Characterization of a Tandem Repeat Polymorphism in Legionella pneumophila and Its Use for Genotyping

C. Pourcel,1* Y. Vidgop,1 F. Ramisse,2 G. Vergnaud,1,2 and C. Tram3

Génome, Polymorphisme et Minisatellites (GPMS), Institut de Génétique et Microbiologie, Université Paris XI, 91405 Orsay Cedex,1 Centre d'Etude du Bouchet, 91710 Vert le Petit,2 Unité de Bactériologie Moléculaire et Médicale, Institut Pasteur, 75723 Paris Cedex 15, France3

Received 7 November 2002/ Returned for modification 21 January 2003/ Accepted 4 February 2003

We have analyzed the variability of minisatellite sequences (also called variable-number tandem repeats [VNTRs]) in the genome of Legionella pneumophila. Based upon the genome sequence of the Philadelphia-1 strain (serogroup 1), 25 minisatellites were selected and their polymorphisms were analyzed by PCR with the DNA of serogroup 1 to 14 reference strains. For 22 markers, a PCR product of the expected size was found with the DNA of the Philadelphia-1 strain. Most of these markers did not amplify the DNA of other Legionella species or other bacteria used as controls. A polymorphism was observed for seven markers among the L. pneumophila strains tested. To check whether these markers could be used to compare strains of L. pneumophila, we analyzed two groups of isolates from clinical and environmental samples which had been independently genotyped by other methods. The results showed that, for the isolates in these two sets of samples, VNTR typing is as informative as pulsed-field gel electrophoresis for comparison of strains. Sequencing of one minisatellite from 14 reference strains was performed. Comparison of the sequences allowed a classification and confirmed the existence of subspecies of L. pneumophila. We also tested the usefulness of one very polymorphic marker as a tool for the rapid screening of colonies grown from water samples. This allowed the rapid identification of the L. pneumophila colonies and gave a first hint as to the presence of several strains in a single sample.
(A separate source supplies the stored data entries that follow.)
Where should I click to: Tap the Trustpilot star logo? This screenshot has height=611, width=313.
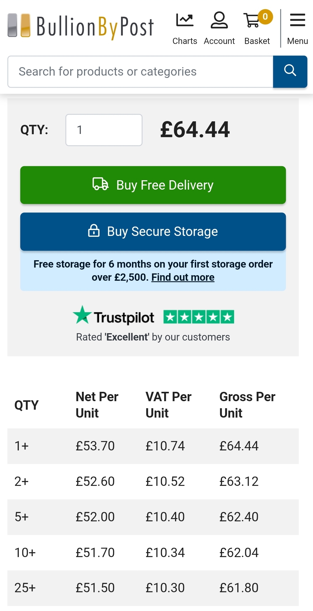coord(83,315)
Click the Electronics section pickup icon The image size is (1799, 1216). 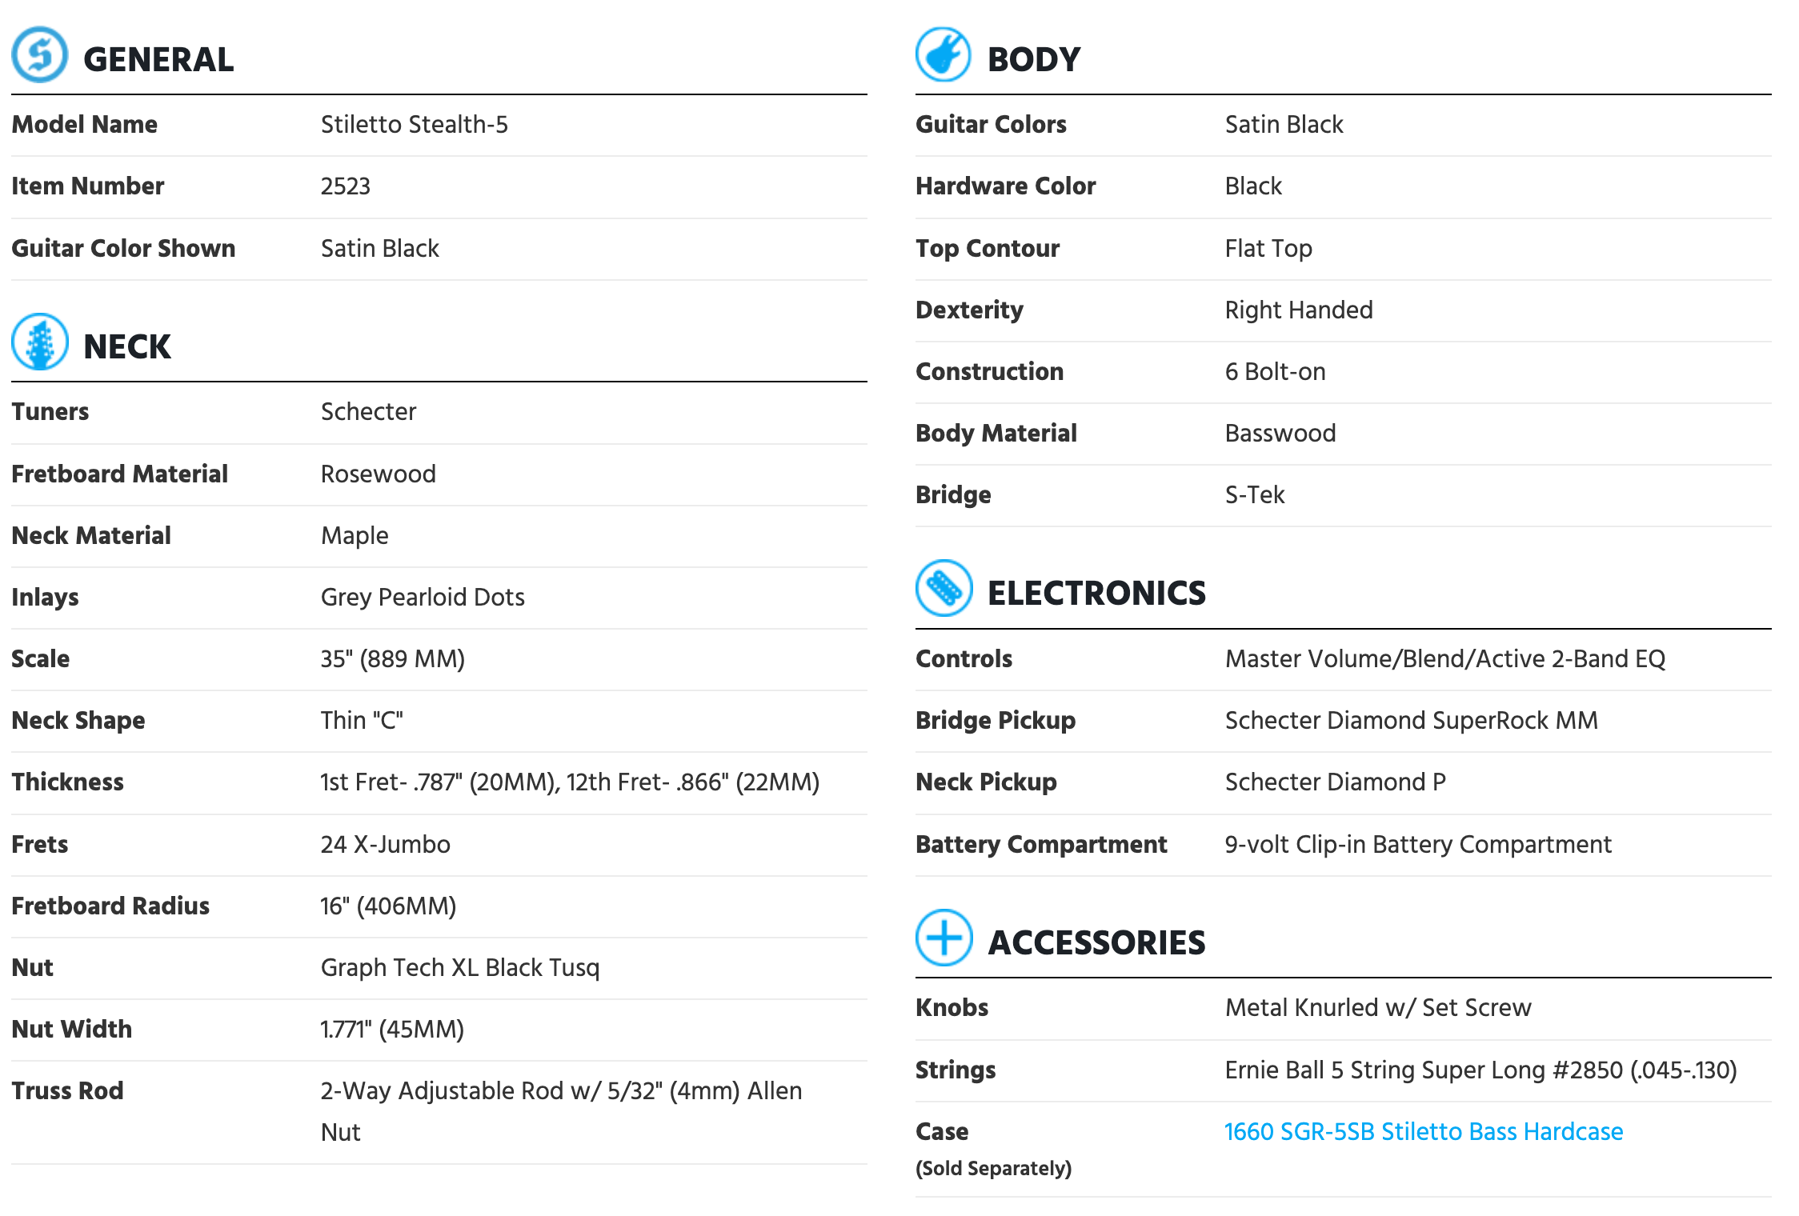(944, 589)
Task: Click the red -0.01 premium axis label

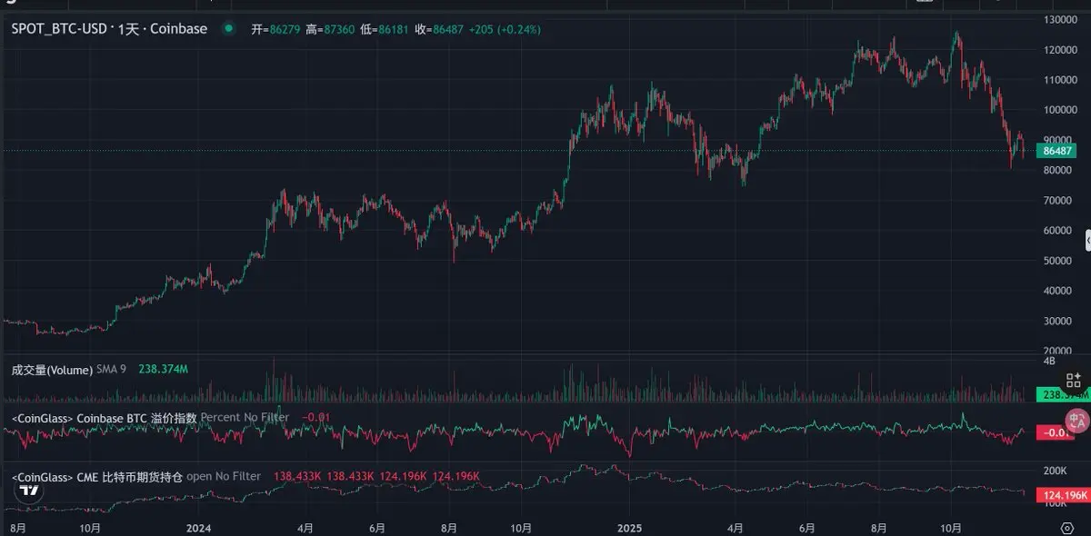Action: click(x=1055, y=432)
* Corresponding author. Mailing address: GPMS, Institut de Génétique et Microbiologie, Bat. 400, Université Paris XI, 91405 Orsay cedex, France. Phone: (33) 1 69 15 30 01. Fax: (33) 1 69 15 66 78. E-mail: Christine.Pourcel{at}igmors.u-psud.fr.


Journal of Clinical Microbiology, May 2003, p. 1819-1826, Vol. 41, No. 5
0095-1137/03/$08.00+0     DOI: 10.1128/JCM.41.5.1819-1826.2003
Copyright © 2003, American Society for Microbiology. All Rights Reserved.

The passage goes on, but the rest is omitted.